Wissenschaftliche Studien haben ergeben: Mindestens jeder 10. Corona-Infizierte hat eine Beeinträchtigung des Gehörs erlitten

Von Benjamin Vetter, Hörgeräteakustikermeister

Das Coronavirus Sars-CoV-2 kann je nach Verlauf der Infektion in verschiedenen Organen, von der Lunge bis zum Gehirn, Schäden anrichten. Das Virus greift auch Sinnesorgane an: Bekannt ist etwa der Geruchsverlust, den einige Infizierte bemerken. Und das Hörorgan ist offenbar ebenfalls betroffen, wie die Auswertung einer Metastudie nun nahelegt.

Bei 56 Studien wurden die Wissenschaftler fündig. In diesen wurde – meist anhand von Patientenbefragungen oder der Auswertung von Krankenakten – tatsächlich ein vermehrtes Auftreten von Hörstörungen im Zuge einer Coronavirus-Infektion beschrieben. So berichteten die Teilnehmer über nun auftretenden Tinnitus oder eine Verstärkung des Ohrgeräusches.

Beim Hörverlust ergaben die Auswertungen, dass bei fast jedem zehnten Patienten eine mit Covid-19 verknüpfte Verschlechterung des Hörvermögens auftrat. Dieser setzte meist abrupt ein und betraf beide Ohren, es gab aber auch einige wenige Fälle, in denen sich eine Schwerhörigkeit allmählich entwickelte oder nur ein Ohr betraf. Außerdem hat sich zusätzlich ein Drehschwindel bei den Patienten gebildet.

Von einigen anderen Virus-Infektionen ist bereits bekannt, dass sie sich in manchen Fällen auf das Gehör auswirken können, darunter sind Masern, Mumps oder auch Hirnhautentzündungen. Aber die Vermutung bei Corona hat sich somit bestätigt.

Die betroffenen Infizierten kamen aus allen Altersgruppen, auch die Schwere der erlittenen Erkrankung variierte. Mitunter war die Beeinträchtigung der Ohren das einzige Symptom, in anderen Fällen war sogar eine Beatmung notwendig.

**BEREITGESTELLTES MATERIAL:**
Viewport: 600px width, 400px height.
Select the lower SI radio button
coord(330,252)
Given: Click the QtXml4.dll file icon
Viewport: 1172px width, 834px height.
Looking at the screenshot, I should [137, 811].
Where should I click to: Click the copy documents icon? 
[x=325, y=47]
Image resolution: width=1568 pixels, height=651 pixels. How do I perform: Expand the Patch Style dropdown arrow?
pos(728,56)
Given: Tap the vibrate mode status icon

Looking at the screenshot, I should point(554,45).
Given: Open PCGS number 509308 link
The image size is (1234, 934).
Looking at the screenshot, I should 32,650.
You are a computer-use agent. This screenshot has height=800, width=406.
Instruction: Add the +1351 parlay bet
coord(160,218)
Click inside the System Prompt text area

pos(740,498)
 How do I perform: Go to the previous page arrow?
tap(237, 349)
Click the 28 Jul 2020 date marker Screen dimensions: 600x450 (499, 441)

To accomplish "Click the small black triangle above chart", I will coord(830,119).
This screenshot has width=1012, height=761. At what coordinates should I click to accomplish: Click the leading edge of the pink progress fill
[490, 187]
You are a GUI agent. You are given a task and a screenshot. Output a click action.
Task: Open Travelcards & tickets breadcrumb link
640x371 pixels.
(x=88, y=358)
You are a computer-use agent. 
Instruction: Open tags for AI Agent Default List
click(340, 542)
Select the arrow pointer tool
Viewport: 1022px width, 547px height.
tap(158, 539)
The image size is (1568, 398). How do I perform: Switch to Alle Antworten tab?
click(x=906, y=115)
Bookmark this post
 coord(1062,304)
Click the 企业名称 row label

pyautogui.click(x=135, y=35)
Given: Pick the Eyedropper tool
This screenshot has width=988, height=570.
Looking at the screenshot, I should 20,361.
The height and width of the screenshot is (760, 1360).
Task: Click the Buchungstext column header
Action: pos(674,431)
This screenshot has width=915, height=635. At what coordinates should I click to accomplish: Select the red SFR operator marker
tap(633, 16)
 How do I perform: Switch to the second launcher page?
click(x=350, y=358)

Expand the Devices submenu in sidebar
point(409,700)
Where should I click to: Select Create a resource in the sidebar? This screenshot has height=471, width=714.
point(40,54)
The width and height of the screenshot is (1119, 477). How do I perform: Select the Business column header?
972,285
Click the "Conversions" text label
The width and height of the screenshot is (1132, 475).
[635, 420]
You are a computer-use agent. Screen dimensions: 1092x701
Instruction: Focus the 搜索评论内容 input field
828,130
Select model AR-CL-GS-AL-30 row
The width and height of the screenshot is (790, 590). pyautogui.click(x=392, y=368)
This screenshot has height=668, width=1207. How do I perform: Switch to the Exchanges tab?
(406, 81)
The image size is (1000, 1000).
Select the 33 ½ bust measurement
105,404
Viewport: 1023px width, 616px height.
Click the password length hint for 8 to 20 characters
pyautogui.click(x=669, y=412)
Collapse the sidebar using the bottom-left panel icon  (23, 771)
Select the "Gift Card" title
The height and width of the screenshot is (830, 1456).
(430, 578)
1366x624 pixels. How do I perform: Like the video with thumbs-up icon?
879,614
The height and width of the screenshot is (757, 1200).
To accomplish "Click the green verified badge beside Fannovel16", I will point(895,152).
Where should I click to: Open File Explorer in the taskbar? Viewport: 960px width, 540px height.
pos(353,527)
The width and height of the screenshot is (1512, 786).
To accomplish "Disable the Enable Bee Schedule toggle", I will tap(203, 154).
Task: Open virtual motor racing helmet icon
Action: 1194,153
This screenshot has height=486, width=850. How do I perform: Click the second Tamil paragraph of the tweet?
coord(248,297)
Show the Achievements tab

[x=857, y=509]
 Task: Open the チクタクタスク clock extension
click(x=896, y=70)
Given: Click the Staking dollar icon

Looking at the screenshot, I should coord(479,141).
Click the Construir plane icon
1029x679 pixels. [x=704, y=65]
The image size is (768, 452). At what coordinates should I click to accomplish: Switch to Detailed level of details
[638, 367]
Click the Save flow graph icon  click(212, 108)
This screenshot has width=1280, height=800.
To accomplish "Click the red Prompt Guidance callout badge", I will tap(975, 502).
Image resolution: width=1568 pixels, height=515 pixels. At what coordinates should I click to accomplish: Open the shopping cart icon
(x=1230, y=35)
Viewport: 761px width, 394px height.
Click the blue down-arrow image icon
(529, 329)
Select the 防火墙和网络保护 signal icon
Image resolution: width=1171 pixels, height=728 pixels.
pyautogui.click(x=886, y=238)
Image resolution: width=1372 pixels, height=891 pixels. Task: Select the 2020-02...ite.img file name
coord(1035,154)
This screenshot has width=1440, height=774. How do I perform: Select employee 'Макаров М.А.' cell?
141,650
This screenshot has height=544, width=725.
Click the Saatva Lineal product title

**DEINE AUFGABE:** Kopiere bitte den Abschnitt aus dem Seitenauszug wortgetreu, beginnend bei "Wissenschaftliche Studien haben" und endend bei "Metastudie nun nahelegt.".

**LÖSUNG DER AUFGABE:**
Wissenschaftliche Studien haben ergeben: Mindestens jeder 10. Corona-Infizierte hat eine Beeinträchtigung des Gehörs erlitten

Von Benjamin Vetter, Hörgeräteakustikermeister

Das Coronavirus Sars-CoV-2 kann je nach Verlauf der Infektion in verschiedenen Organen, von der Lunge bis zum Gehirn, Schäden anrichten. Das Virus greift auch Sinnesorgane an: Bekannt ist etwa der Geruchsverlust, den einige Infizierte bemerken. Und das Hörorgan ist offenbar ebenfalls betroffen, wie die Auswertung einer Metastudie nun nahelegt.